What is the Website Security Section?
This section of the report detects vulnerabilities in the Website Headers that control the ability to update the website's content.
Multiple headers are analyzed in this section of the report with different resolutions for each. These are detailed below:
Content Security Policy Establishment
What is it?
A Content Security Policy (CSP) lists the approved sources of content that any browser should be allowed to run on the Insured's website. It is used to prevent hackers from sneaking in malicious components or code, referred to as code injection.
What causes this to be flagged on the Risk Report?
You will see a vulnerability in this section if:
- The Content Security Policy header is not implemented
- The Content Security Policy is implemented unsafely (This includes 'unsafe-inline' or data: inside script-src, overly broad sources such as https: inside object-src or script-src, or not restricting the sources for object-src or script-src).
How to remediate
Implement a Content Security Policy (CSP) header for the affected websites. While each strict CSP configuration is specific to the website it's protecting, here is a guide that may help the Insured's implementation: https://web.dev/strict-csp/.
Secure Browser Connection Setup
What is it?
HTTP Strict Transport Security (HSTS) is a feature that forces a user’s browser to connect in a secure way (HTTPS), which securely sends data using Transport Layer Security protocol (TLS).
We check to see if HSTS was configured correctly and set to enforce secure communication for at least 6 months. With this properly set, it ensures the Insured's website visitors can always connect with encryption.

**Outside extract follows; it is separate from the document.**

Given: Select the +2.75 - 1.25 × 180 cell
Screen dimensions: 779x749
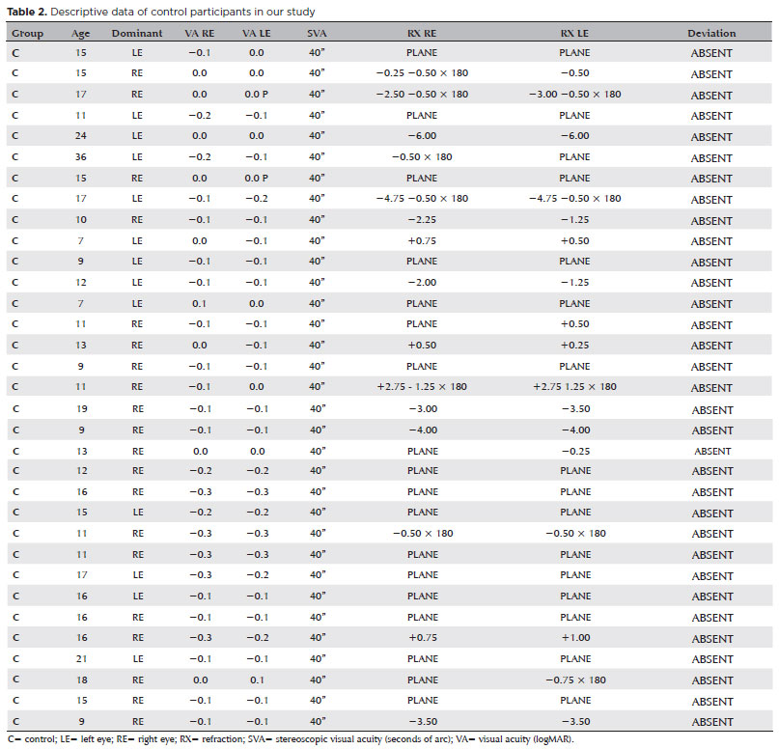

What causes this to be flagged on the Risk Report?
You will see a vulnerability in this section if:
- A HTTP Strict Transport Security (HSTS) header is not implemented
- Cannot be set due to an invalid certificate chain.
How to Remediate
Add the "Strict-Transport-Security" header in the website's HTTP responses and set a "max-age" value to at least 6 months to specify how long browsers should remember the HSTS policy.
The standard value format for the HSTS is seconds, so the minimum required value for this header is 15,770,000.
Malicious Resource Types Restriction
What is it?
X-Content-Type-Options prevents your user’s browser from inadvertently running malicious code when trying to examine the content of the file being served.
This test verifies that this setting is configured correctly to prevent unwanted scripts from being run and prevents the user’s browser from treating documents like code.
What causes this to be flagged on the Risk Report?
You will see a vulnerability in this section if an X-Content-Type-Options header is not implemented.
How to Remediate
Enable the X-Content-Type-Options: nosniff HTTP response header.